The role of prostaglandins in the renin release response to renal nerve stimulation (RNS) at different intensities was examined in the anaesthetized dog. The animals were divided into two groups receiving either low or high level RNS, defined by the frequencies of stimulation producing reduction in renal blood flow by 5% or less and 50%. Indomethacin or diclofenac sodium (5 mg/kg i.v.), prostaglandin synthesis inhibitors, did not affect the renin release response to low level RNS but decreased the renin release response to high level RNS by 31 +/- 8% (P less than 0.01). Addition of metoprolol, (0.5 mg/kg i.v.) beta-1-adrenoceptor antagonist, to indomethacin or diclofenac sodium resulted in a greater reduction (68 +/- 6% P less than 0.01) of the renin release response to high level RNS compared to that produced by either drug alone. Metoprolol, alone, reduced the renin release response to high level RNS by 37 +/- 14% (P less than 0.05). Phenoxybenzamine (0.6 microgram . kg-1 . min-1), alpha-adrenoceptor antagonist, into the renal artery practically abolished the renal vasoconstrictor response to high level RNS and reduced the renin release response by 50 +/- 7% (P less than 0.01). Addition of metoprolol to phenoxybenzamine practically abolished the renal vasoconstrictor response and the renin release response to high level RNS; 94 +/- 4% (P less than 0.01). Addition of phenoxybenzamine to indomethacin or diclofenac sodium practically abolished the renal vasoconstrictor response to high level RNS but did not produce any greater reduction of the renin release response than that produced by either drug alone. These findings suggest that low level RNS results in renin release which is not dependent on prostaglandins. High level RNS results in renin release which is partly mediated by beta-1-adrenoceptors and partly related to alpha-adrenoceptors mediated renal vasoconstriction. Prostaglandins are not involved in the renin release deriving from alpha-adrenoceptor mediated renal vasoconstriction.

The role of beta-1-adrenoceptors in the renin release response to graded renal sympathetic nerve stimulation.

The contribution of beta-adrenoceptor activation to renin release was examined in anaesthetized dogs using renal nerve stimulation (RNS) at different discharge rates in the presence of i.v. beta-adrenoceptor blockade. The animals were divided into 2 groups, which received either low or high level of RNS, defined by the frequency of stimulation producing decrease in renal blood flow of 5 and 50%, respectively.
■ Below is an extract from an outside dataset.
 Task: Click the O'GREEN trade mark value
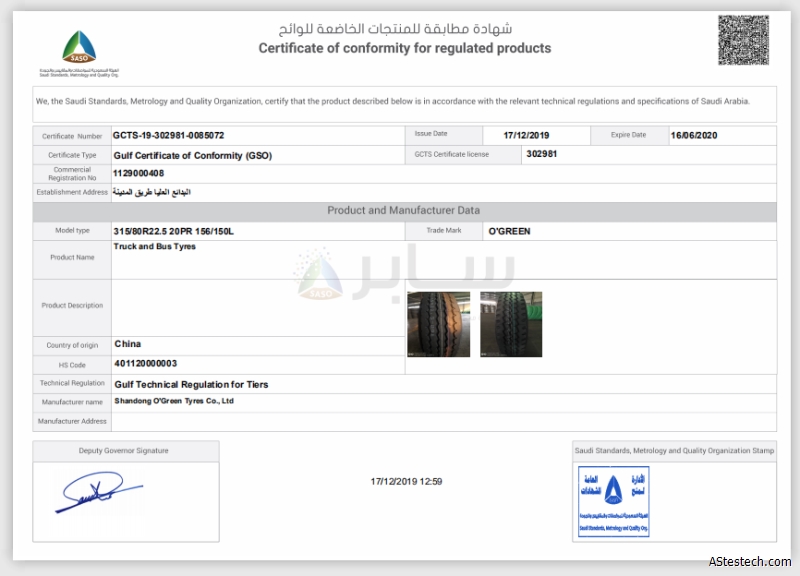point(509,231)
Low level RNS increased renin release tenfold. The renin release response was almost abolished by 0.5 mg/kg of metoprolol or dl-propranolol but unaffected by 0.5 mg/kg of d-propranolol. The increase in renin release to high level RNS was equally reduced by 33% by 0.5 mg/kg and 2.0 mg/kg of metoprolol. dl-propranolol, 0.5 mg/kg, reduced the renin release response to about the same extent, 44%, while 2.0 mg/kg reduced it somewhat more, 59%. This was probably due to its membrane stabilizing properties as d-propranolol, 2.0 mg/kg and lidocaine 2.0 mg/kg + 0.1 mg x kg-1 x min-1, also reduced the renin release response. These data suggest that the renin release response to low level RNS is almost completely mediated by beta-adrenoceptors which are of the beta-1 subtype. High level RNS results in a renin release, which is only partly mediated by beta-1-adrenoceptors. The remainder is apparently related to other mechanisms activated by high level RNS and is probably a consequence of the associated renal vasoconstriction.